One unhesitatingly assigns to Mr Ruskin the distinction of the critic whose work is most eloquent and impressive. John Ruskin1819- was born in Hunter Street, Brunswick Square, London. He has told us in his autobiography, "Præterita," of his early life under a tender mother's care, of his boyish affection for Byron and Scott, and of the youthful impulse to art study excited by the present of Rogers's "Italy," with Turner's illustrations. In 1837 he was entered as a gentleman commoner at Christ Church, Oxford, gaining, two years later, the Newdigate prize for English poetry, his subject being "Salsette and Elephanta." In 1843 he produced the first volume of "Modern Painters: their Superiority in the Art of Landscape Painting to all the Ancient Masters. By a Graduate of Oxford." The work originated, he says, "in indignation at the shallow and false criticism of the periodicals of the day on the work of the great living artist to whom it principally refers." The artist in question was Joseph Mallord William Turner, upon whom Ruskin has pronounced somewhat contradictory judgments at different periods in his career. "Modern Painters" soon extended beyond the mere essay at first intended, and in its final form of five handsome volumes, it was not only a philosophical treatise on landscape painting, but an exhaustive dissertation on many phases of life from one whom Mazzini declared to possess "the most analytic brain in Europe."
Another important work, "The Seven Lamps of Architecture" (1849), is a brilliant attempt at reform in domestic and church architecture. The "lamps" represent the characteristics which good architecture should possess. The first is the Lamp of Sacrifice: "What of beauty and what of riches we may possess, let a portion be dedicated to God. It was in this spirit that our cathedrals were built." The second, the Lamp of Truth, is a plea for honesty in architecture, no imitation wood or marble, but solid wood and solid stone. "Exactly as a woman of feeling," he says, "would not wear false jewels, so would a builder of honour disdain false ornaments.
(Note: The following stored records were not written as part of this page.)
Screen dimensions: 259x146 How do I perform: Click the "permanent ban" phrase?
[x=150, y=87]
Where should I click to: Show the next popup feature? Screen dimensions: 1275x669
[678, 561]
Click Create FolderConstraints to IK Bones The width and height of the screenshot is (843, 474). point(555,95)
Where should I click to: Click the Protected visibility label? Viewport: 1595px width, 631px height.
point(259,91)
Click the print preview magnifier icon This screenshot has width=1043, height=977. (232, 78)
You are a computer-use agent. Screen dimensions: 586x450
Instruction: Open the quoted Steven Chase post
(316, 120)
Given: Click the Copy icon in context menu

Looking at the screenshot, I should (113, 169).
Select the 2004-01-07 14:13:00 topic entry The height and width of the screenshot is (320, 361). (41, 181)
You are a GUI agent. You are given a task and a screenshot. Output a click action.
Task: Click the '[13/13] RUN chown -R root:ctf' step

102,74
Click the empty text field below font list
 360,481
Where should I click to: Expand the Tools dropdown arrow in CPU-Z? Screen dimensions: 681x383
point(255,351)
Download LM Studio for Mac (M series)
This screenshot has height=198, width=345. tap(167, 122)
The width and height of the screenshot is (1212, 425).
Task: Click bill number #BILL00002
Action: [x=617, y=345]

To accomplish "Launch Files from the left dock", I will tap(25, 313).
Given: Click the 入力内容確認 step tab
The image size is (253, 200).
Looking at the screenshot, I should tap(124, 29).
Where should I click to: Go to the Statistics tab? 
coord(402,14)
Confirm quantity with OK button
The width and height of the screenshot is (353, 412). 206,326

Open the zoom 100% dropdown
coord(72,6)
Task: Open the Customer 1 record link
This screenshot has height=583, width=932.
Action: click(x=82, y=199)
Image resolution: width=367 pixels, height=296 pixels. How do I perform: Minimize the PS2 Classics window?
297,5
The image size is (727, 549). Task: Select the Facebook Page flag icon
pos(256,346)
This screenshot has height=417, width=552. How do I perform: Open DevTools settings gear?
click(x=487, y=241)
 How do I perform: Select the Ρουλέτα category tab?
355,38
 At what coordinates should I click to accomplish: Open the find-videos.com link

The using of them is just as downright and inexcusable a lie." The third is the Lamp of Power: "Until that street architecture of ours is bettered, until we give it some size and boldness, until we give our windows recess and our walls thickness, I know not how we can blame our architects for their feebleness in more important work." The fourth is the Lamp of Beauty, and in this chapter he maintains that "all the most lovely forms and thoughts" are directly taken from natural objects. The fifth is the Lamp of Life. "To those who love architecture," he says, "the life and accent of the hand are everything." The sixth is the Lamp of Memory: "All public edifices should be records of national life, all ordinary dwelling-houses endeared to their owners by sacred and sweet associations. There is infinite sanctity in a good man's house!" The seventh is the Lamp of Obedience, and here he pleads eloquently for the enforcement of an established type of architecture—the Gothic, in his judgment, lending itself most readily to all services, vulgar or noble. The "Stones of Venice" (1851-1853), in three volumes, gives in further detail Ruskin's views of the laws of architecture. The pre-Raphaelite movement of Millais, Rossetti, and Holman Hunt early enlisted his sympathy, and in "Pre-Raphaelitism" (1851) he declared that they had worthily followed the advice given in "Modern Painters," to "go to nature in all singleness of heart, and walk with her laboriously and trustingly, having no other thought but how best to penetrate her meaning; rejecting nothing, selecting nothing, and scorning nothing." From that time until his Slade lectures at Oxford in 1883-1884 Ruskin wrote several books on painting and architecture, all of them in a style which attracts even those who are least in sympathy with his opinions.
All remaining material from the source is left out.